Zu Beginn seiner Reise über einen Teil der 4,2 Kilometer langen Förderbandstrecke wird jedes Paket automatisch gescannt. Auf einem zweidimensionalen Strichcode (wie im Supermarkt) sind alle relevanten Informationen über Empfänger und Absender gespeichert. Von jedem Paket werden automatisch fünf Fotos angefertigt – oben und von allen vier Seiten. Millionen von Bildern entstehen da jede Nacht. Diese elektronische Erfassung erlaubt einerseits exakte Standortbestimmung für jedes einzelne Paket, außerdem sollte ein Verschwinden damit so gut wie ausgeschlossen sein. Mit einer Geschwindigkeit von 2,35 Metern pro Sekunde sind die Pakete unterwegs, das entspricht 8,5 Kilometern pro Stunde. „Das ist die ideale Geschwindigkeit, um die Pakete so schnell und zugleich so stabil wie möglich zu befördern“, erklärt Richards. Zu schnell dürfen die Pakete nicht unterwegs sein, weil sie sonst wie Autos bei einer Spielzeugrennbahn aus der Kurve flögen. Der automatisierte Ablauf ermöglicht, dass sich kein Paket länger als zwei Minuten in der Anlage befindet – von wenigen Ausnahmen abgesehen.

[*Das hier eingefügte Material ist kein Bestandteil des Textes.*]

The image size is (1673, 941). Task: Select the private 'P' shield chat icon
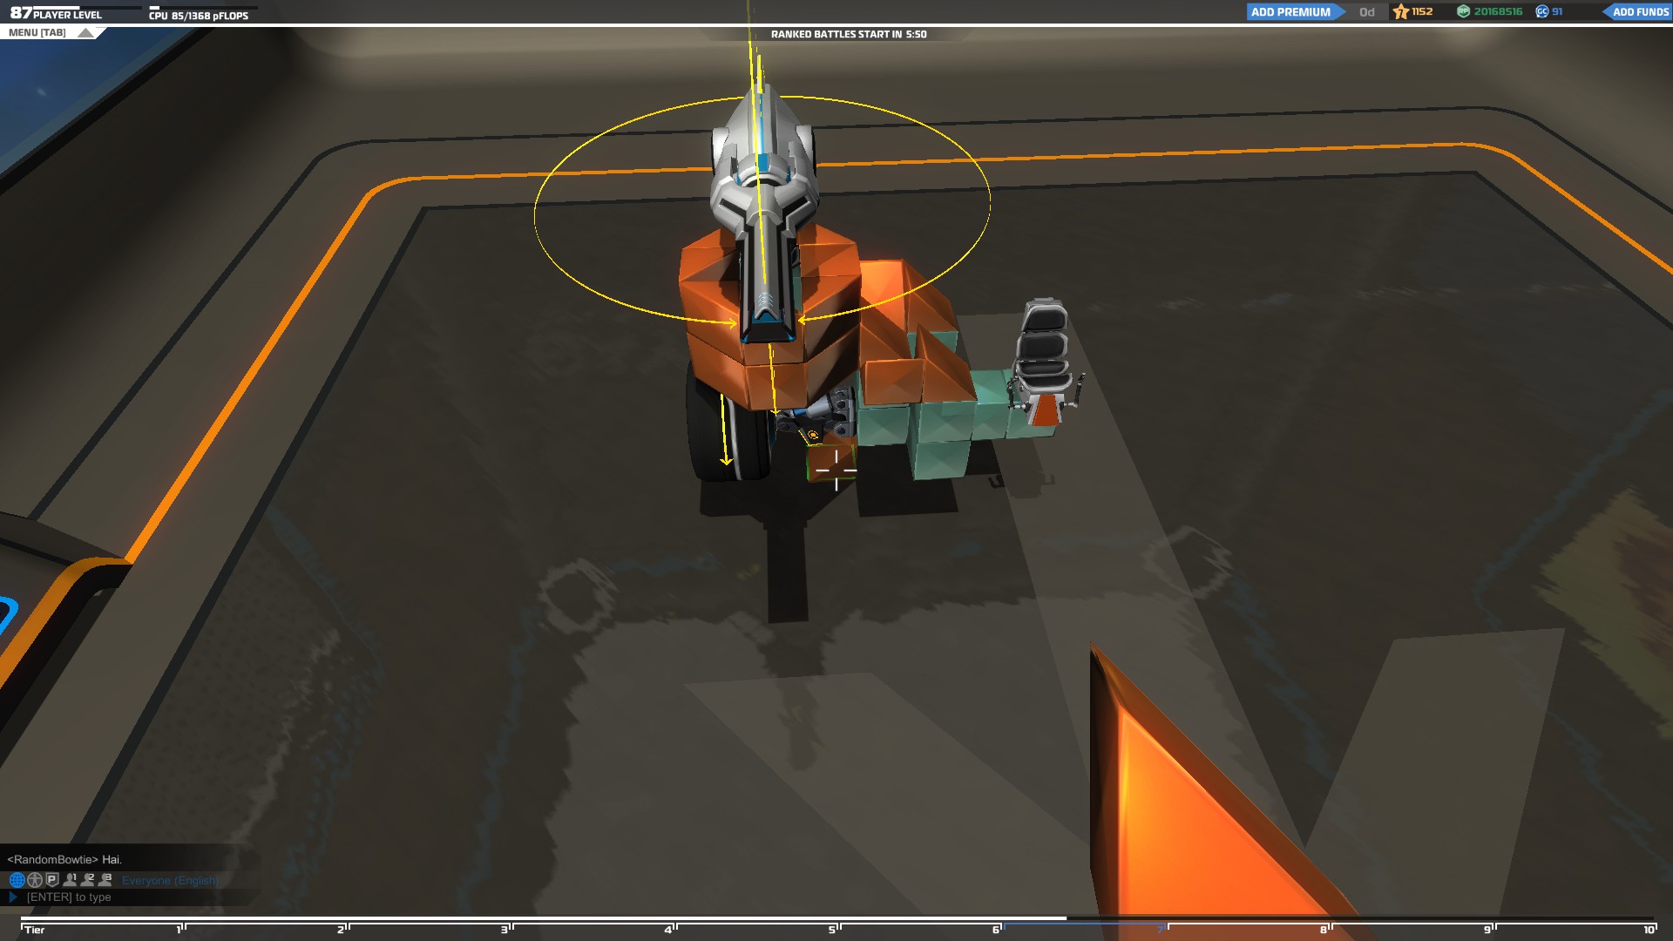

Auf die schiefe Bahn geraten die Pakete erst, wenn das Förderband die richtige „Abfahrt“erreicht, dann wirft sie die Kippschale auf eine Rutsche, wo sie zum Ausrolltor mit dem Lkw zum Bestimmungsort gleiten.
So faszinierend die Anlage auch ist – die nächste, noch größere ist bereits in Planung. Im Herbst 2020 soll sie fertig sein und die Leistungsfähigkeit noch einmal um 60 Prozent steigern. Dafür ist das neue Paket-Drehkreuz mit 150 Millionen Pfund (172 Mill. Euro) auch teurer als der Superhub (100 Mill. Pfund).